» **Information shown**:
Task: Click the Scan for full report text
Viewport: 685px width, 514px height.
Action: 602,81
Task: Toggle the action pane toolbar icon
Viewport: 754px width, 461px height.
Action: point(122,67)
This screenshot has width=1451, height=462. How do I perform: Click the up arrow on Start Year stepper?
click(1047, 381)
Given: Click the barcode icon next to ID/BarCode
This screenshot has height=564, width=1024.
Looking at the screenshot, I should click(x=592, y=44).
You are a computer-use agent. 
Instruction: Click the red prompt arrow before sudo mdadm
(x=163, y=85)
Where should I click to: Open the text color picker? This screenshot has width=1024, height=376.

...

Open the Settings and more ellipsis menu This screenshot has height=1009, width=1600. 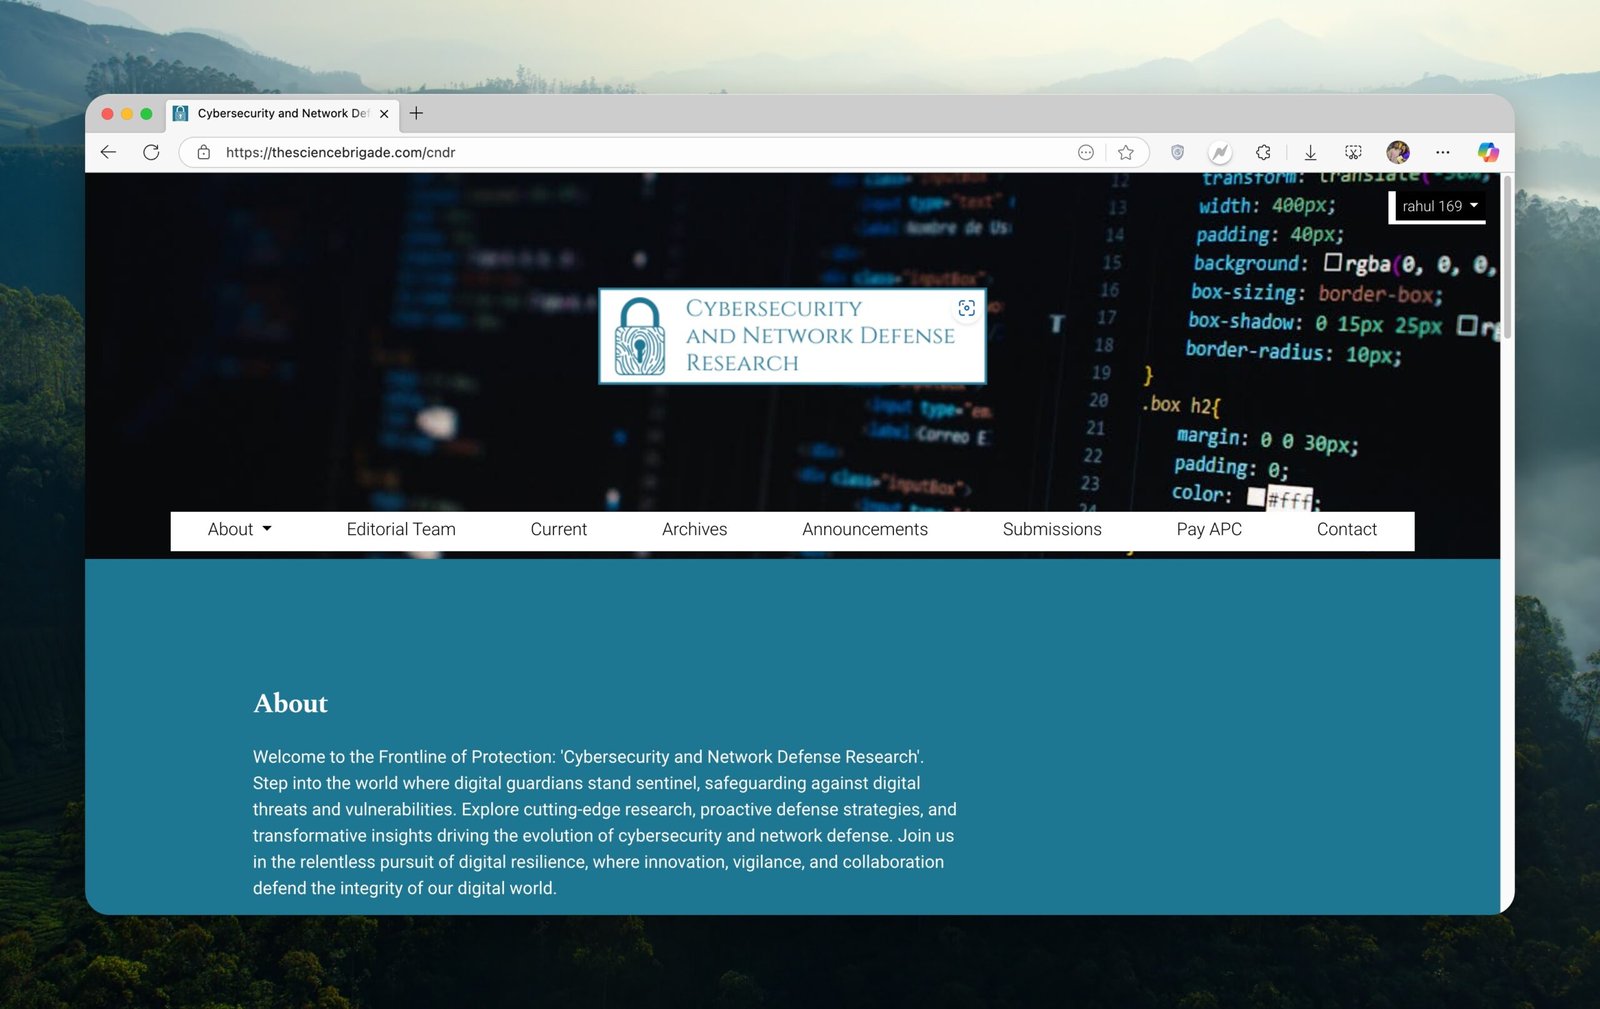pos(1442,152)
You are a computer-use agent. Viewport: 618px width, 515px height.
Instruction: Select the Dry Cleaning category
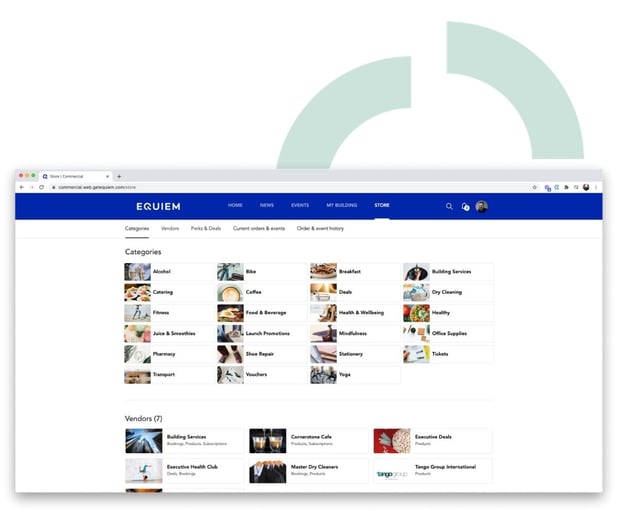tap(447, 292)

» **Task instructions**: Output only an exact transcription of the lines above from the one with "Task: Click the Scan for full report text" up to and including the one with "Where should I".

» **Exercise result**:
Task: Click the Scan for full report text
Viewport: 685px width, 514px height.
Action: 602,81
Task: Toggle the action pane toolbar icon
Viewport: 754px width, 461px height.
Action: point(122,67)
This screenshot has width=1451, height=462. How do I perform: Click the up arrow on Start Year stepper?
click(1047, 381)
Given: Click the barcode icon next to ID/BarCode
This screenshot has height=564, width=1024.
Looking at the screenshot, I should click(x=592, y=44).
You are a computer-use agent. 
Instruction: Click the red prompt arrow before sudo mdadm
(x=163, y=85)
Where should I click to: Open the text color picker? This screenshot has width=1024, height=376.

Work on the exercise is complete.